社会環境論とは


☆研究・教育のねらい

 社会とは一人ひとりの人間の集合体であり、それぞれの主体的営為によって動かされるべきものです。ところが、われわれが生きている現代の社会をみわたすと、そうした努力にも関わらず、一人ひとりの人間が本来めざしているはずの「幸せ」からはどんどん遠ざかっていく、そんな矛盾がいろいろと見いだされます。人間の自由な発達が疎外されるこうした状況は、たとえば「核兵器と戦争」「低開発と飢餓・人口爆発」「環境と生態系の破壊」「性や人種による差別」「経済的合理性と管理主義による人間性の浸食」等々、様様な分野に具体的に現れているといえましょう。

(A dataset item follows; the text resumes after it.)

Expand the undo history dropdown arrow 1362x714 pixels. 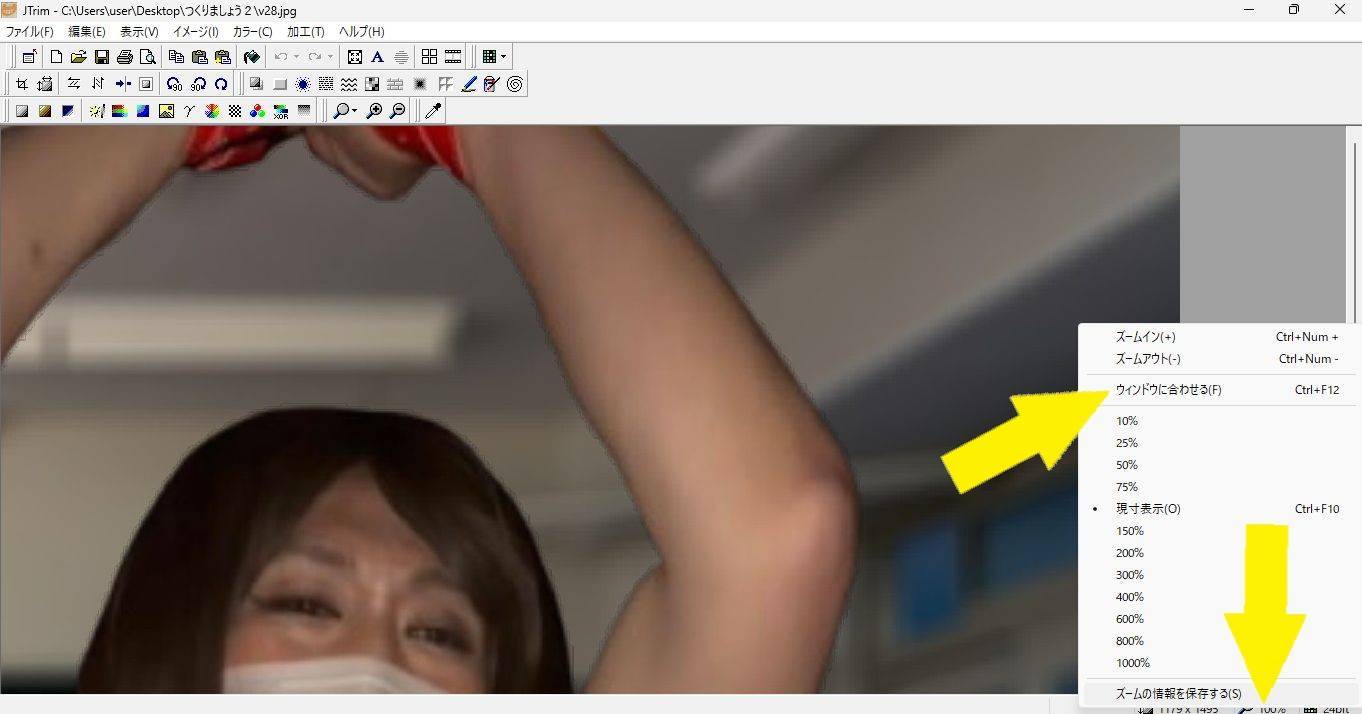pos(296,57)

それら一つひとつが、私たち人間が、自らの社会をコントロールできず、破局に向かってまっしぐらに突き進んでいることを教えているかのようです。

 しかしその一方で、このような矛盾にみちた人類社会を創りかえ、社会を本当の意味で「発展(development)」させていくのも、究極的にはやはり、一人ひとりの人間の「発達(development)」とそれに基づく社会的営為、そしてその輻輳としての「類」的発達にほかなりません。今日ほど、人類が、自らの生存をかけ、これらの危機を作り出した自分自身をあらためて問い直し、自己変革=社会変革をすすめていくことが求められている時代はないでしょう。

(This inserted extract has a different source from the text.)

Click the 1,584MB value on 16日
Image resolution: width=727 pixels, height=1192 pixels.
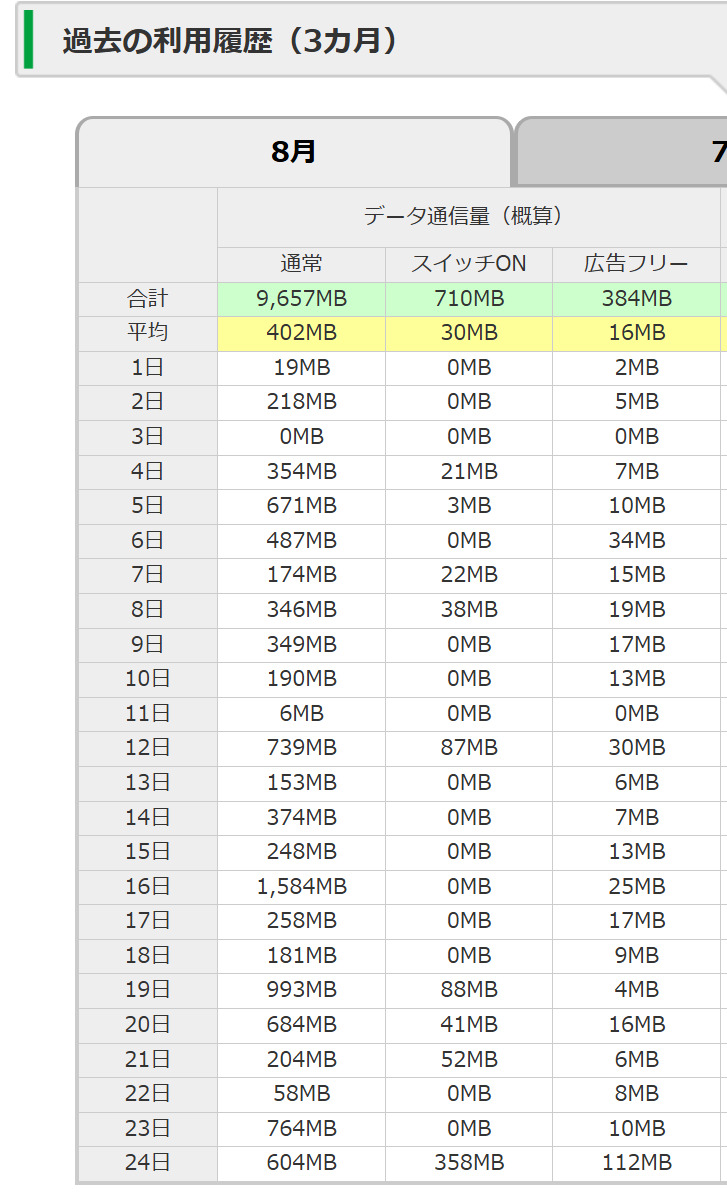[x=301, y=886]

 「社会環境論」とは、このような人間発達と社会発展の相互連関を根底的に解明することをめざした社会に関する新しい科学です。その目的は、一人ひとりの人間の発達を基軸にすえながら、世界規模で進む歴史的な変動の内在論理を解明し、あるべき方向を模索することにあるともいえます。こうした新たな科学を構築するためには、経済学・社会学・歴史学・人文地理学・政治学・法律学・社会思想史学等、既存の諸科学の知見を十分にふまえつつ、さらにそれらの限界を突破していかなければなりません。この困難ではあるけれども、やりがいのある人類的な知の革新に、みなさんとともに取り組み、お互いに「発達」していきたいと思っています。


【内 容】


 人間発達に関わる現代の社会環境は、国際化・情報化・高齢化の進展、 環境問題の深刻化等とともに、急速な変化にみまわれている。社会環境の変化 は、自然科学の研究にあわせて、人間・社会と自然の相互作用、また人問の発 達と社会環境の諸関連を考察し、社会諸科学を学際的・総合的に発展させる課 題を提起している。


 本コースでは、社会環境の地域的比較視点を生かしつつ、社会環境を内的構造、 歴史的変動の諸側面から具体的に探究し、そこでの規範・秩序の検討を進める ことを目的とする。そして、社会科学における従来の研究成果を継承しながら、 人間の発達環境としての社会の在り方について教育・研究を行う。